START Extracted text

A non-communicable disease is a disease that is not transmissible directly from one person to another. Non-communicable diseases include heart diseases, cancers, diabetes, chronic kidney disease, osteoarthritis, osteoporosis, Alzheimer’s disease, and others. 41 million people died each year because of non-communicable diseases, equivalent to 71% of all deaths globally.
1. What does it mean to have one of these diseases or several?
These are illnesses that have long-term health consequences and often require long-term care and treatment. These patients need blood tests among other studies, and periodic follow-up visits to prevent complications. On the other hand, patients with diseases such as high blood pressure, heart diseases, diabetes, chronic kidney disease, cancer, among others, have a higher risk of complications and death than healthy people.
2. What effect has Covid 19 had on patients living with these diseases?
COVID-19 is causing significant impacts on health services for non-communicable diseases. In my opinion, this pandemic has affected and continues to affect these patients in two directions:
First – People living with non-communicable diseases are at higher risk of severe COVID-19-related illness and death. The fatality due to covid increases several times in patients with a history of high blood pressure, diabetes mellitus, and cardiovascular disease.
Second – Prevention, diagnosis, treatment, and rehabilitation services have been severely disrupted since the COVID-19 pandemic began. Outpatient consultations and hospitalizations have been reduced considerably, at the same time patients arrive at the hospital late and in worse conditions. For instance, therapeutic interventions have been reduced in patients with myocardial infarction or acute cardiac ischemia, that is, many patients are presenting these situations at home without receiving proper treatment
3. What can we do to solve this problem?

END Extracted text
START Data extracts

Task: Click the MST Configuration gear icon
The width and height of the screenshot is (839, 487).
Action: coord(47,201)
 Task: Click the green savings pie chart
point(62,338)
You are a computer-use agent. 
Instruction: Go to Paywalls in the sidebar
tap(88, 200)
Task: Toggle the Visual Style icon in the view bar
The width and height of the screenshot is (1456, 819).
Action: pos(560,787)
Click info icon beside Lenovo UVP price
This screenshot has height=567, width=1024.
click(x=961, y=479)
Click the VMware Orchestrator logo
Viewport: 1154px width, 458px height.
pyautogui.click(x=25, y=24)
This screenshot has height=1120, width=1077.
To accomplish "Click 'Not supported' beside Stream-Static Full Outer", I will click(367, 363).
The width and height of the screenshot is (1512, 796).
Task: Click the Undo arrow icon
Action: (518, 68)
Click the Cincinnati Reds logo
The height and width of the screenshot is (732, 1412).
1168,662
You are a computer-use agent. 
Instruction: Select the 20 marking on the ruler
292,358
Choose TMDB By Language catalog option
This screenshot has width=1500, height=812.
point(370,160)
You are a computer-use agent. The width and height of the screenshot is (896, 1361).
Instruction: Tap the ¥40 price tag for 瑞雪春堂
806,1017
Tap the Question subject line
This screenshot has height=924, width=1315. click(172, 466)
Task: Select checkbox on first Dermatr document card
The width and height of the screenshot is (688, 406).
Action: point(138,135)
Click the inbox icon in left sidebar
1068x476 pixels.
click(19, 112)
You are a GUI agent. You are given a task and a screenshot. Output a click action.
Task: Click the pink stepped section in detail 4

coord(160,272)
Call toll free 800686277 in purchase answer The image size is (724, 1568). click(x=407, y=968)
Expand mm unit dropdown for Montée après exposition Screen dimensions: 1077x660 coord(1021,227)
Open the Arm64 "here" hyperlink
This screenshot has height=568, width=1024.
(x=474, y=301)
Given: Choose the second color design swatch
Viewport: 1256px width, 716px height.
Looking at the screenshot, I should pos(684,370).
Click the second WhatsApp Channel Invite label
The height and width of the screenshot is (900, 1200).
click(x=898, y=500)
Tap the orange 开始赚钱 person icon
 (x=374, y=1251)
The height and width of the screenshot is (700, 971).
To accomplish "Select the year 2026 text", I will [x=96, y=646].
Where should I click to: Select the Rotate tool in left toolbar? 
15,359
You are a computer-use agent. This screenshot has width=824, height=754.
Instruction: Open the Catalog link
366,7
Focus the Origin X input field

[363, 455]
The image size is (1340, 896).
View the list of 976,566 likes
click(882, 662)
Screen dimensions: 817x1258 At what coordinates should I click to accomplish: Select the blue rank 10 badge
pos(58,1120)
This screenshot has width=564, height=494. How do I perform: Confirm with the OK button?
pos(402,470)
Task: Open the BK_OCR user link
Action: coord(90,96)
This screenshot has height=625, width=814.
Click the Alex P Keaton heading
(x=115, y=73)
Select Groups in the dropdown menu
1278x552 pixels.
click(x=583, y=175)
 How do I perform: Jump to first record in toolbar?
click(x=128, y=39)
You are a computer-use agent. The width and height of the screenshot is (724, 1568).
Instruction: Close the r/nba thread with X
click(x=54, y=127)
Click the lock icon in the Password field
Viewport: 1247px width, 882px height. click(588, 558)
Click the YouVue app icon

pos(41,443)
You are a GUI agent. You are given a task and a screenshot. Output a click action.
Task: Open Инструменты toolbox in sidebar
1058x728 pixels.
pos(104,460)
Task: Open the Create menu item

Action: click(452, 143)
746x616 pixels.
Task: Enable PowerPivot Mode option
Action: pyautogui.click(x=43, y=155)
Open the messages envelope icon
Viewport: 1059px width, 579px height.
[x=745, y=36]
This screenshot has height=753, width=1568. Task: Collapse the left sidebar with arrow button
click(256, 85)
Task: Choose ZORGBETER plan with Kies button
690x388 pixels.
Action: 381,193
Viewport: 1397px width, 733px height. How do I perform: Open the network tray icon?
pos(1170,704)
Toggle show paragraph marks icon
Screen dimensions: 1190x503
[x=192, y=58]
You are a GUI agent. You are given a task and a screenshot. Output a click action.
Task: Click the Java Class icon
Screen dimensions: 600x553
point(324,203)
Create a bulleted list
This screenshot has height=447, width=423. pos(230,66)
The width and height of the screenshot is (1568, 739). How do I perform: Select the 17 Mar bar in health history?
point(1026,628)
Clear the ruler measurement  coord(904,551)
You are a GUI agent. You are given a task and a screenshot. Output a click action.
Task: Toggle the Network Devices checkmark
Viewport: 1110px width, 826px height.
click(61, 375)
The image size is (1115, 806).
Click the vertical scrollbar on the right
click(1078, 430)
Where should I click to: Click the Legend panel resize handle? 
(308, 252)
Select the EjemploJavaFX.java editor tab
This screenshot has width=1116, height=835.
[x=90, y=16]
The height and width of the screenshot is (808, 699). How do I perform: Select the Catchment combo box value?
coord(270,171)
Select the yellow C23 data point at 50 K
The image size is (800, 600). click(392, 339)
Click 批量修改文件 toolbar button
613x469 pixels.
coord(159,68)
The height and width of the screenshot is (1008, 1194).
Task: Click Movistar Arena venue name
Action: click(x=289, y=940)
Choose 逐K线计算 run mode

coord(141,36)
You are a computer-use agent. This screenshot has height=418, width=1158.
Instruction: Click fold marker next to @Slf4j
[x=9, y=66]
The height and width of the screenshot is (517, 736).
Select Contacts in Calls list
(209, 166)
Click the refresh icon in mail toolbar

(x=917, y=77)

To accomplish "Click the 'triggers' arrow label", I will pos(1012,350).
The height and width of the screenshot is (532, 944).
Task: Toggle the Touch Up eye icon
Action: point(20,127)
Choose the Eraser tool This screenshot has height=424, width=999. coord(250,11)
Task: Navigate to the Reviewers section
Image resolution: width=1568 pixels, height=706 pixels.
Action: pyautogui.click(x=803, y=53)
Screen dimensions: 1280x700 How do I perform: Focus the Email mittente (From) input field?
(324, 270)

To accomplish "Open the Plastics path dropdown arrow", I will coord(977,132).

END Data extracts

**Requirement 1**
In the text on non-communicable diseases, what share of all deaths globally do these diseases account for?
**Requirement 2**
List every disease that the opening paragraph of the text on non-communicable diseases names as an example of a non-communicable disease.
**Requirement 3**
From the text on non-communicable diseases, quote the passage between "COVID-19 is causing" and "and cardiovascular disease.", inclusive.

**Solution 1**
71% of all deaths globally

**Solution 2**
Heart diseases, cancers, diabetes, chronic kidney disease, osteoarthritis, osteoporosis, and Alzheimer’s disease.

**Solution 3**
COVID-19 is causing significant impacts on health services for non-communicable diseases. In my opinion, this pandemic has affected and continues to affect these patients in two directions:
First – People living with non-communicable diseases are at higher risk of severe COVID-19-related illness and death. The fatality due to covid increases several times in patients with a history of high blood pressure, diabetes mellitus, and cardiovascular disease.